The coolest AA baseball team around
Of course the Salt Lake Stingers are the coolest AAA team and the Boston Red Sox are my favorite MLB team, but the best AA team is now the New Hampshire Primaries. But I really don't care about baseball, so why am I writing this?
On to my true sport, politics: Clark just nabbed a big endorsement, ex-SC Governor Jim Hodges. This is good news for his strategy of making SC the state he will win in and kill Edwards' campaign.
According to The State reporter Lee Bandy, "It could be an important endorsement, given Hodges’ popularity among black voters, who are expected to make up at least half of the turnout in the first primary state with a substantial black voting population."
Edwards, for his part, poo-pooed the move, by calling Clark an regional candidate without naming him by name, disagreeing "with those who have decided to skip Iowa and de-emphasize New Hampshire. ...If you want to run a national campaign..Then you have to be a candidate for everybody-which is why you can't select where you are going to run," he told The Boston Herald.
Hint to Edwards, if you want to run a national campaign, you have to win in some states, and you have to use your resources effectively. Having spent "roughly" $1.5M in IA and NH but the "investment" hasn't paid off "where it counts most"-- in state polls. His campaign bought $1M worth of commercials in IA and $500K in NH, "which has resulted in only a little movement in the polls." Polls of LVs [likely voters] in both states put Edwards under 10%, "the middle of the pack in both states." Edwards "started out strong in fundraising and popularity, but he has lost momentum" as others like Dean "took off." Edwards is second in overall ad spending behind Dean, who has also spent $1M in IA and $500K in NH but "has the front-runner status to show for his ad buys." '00 Gore manager Donna Brazile: "That's a bad sign to spend that amount of money and not get much traction." Brazile said Edwards' strategy relies on third-place finishes to "catapult" him to wins in SC and other 2/3 primary states, according to the Winston-Salem Journal.

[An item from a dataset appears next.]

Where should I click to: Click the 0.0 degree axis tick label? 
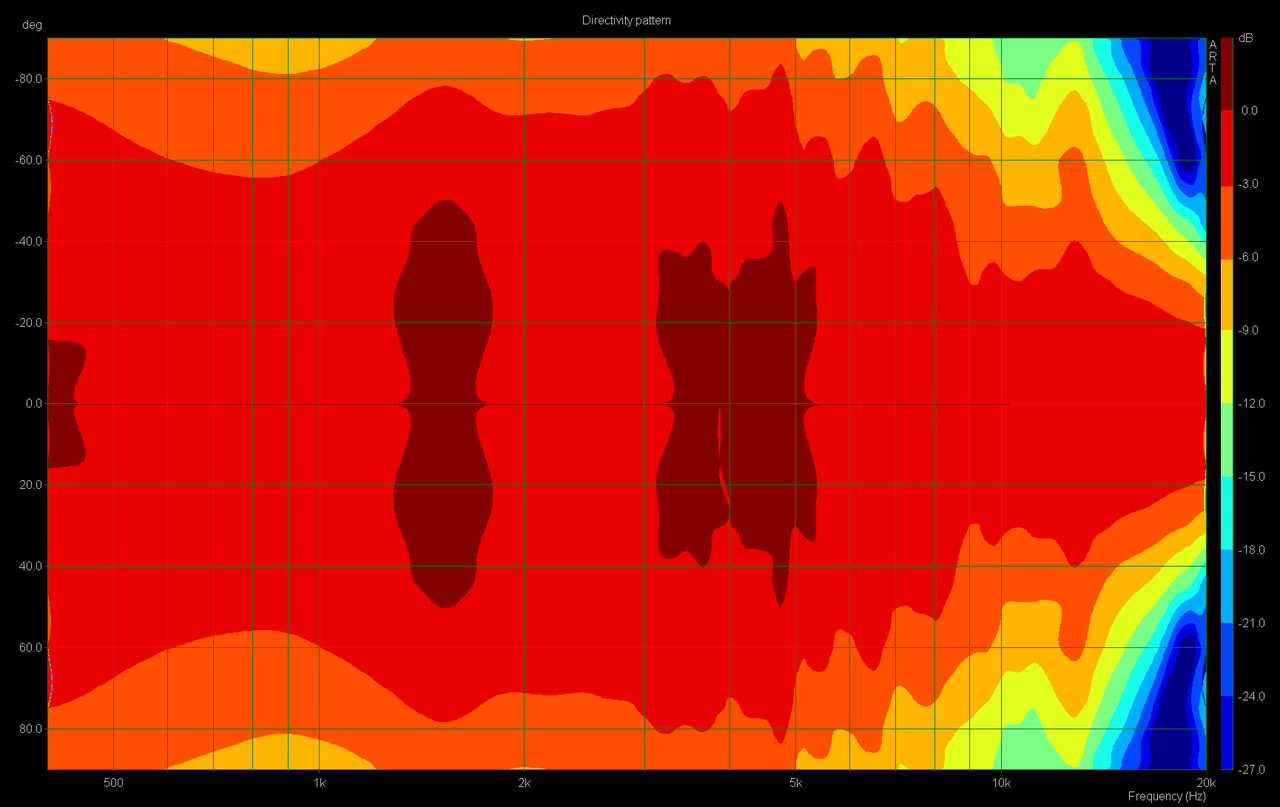31,404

Although Edwards' strategy with Clark's is about the same (minus IA), the difference is Edwards has been running for 10 months now, and has very little show for it. After all this fundraising, ad buys, trips, town hall meetings, and speachifying, he is still below double digits in NH in most polls. In IA he is in fourth place, ahead of two guys not participating and the Sharpton trio (funny how now Al Sharpton is now the most electable of all three of them). In NH, he is in either 3rd or 4th depending on which polls you look at.
The point is, Clark hasn't spent a 1/10th of that and he is in the same place Edwards is for the most part, if not better (if you believe those national polls or later state polls which have Clark in top 3-- usually 2nd-- in every poll) than Edwards. Isn't that a sign?
Don't get me wrong, I wish everyone would steal Edwards' message and ideas, he's got some of the best. And his debate performance was the best of any in Boston. But he is just not jazzing up Democrats to vote for him. His good looks make him look too Green and now is not the time for a rookie.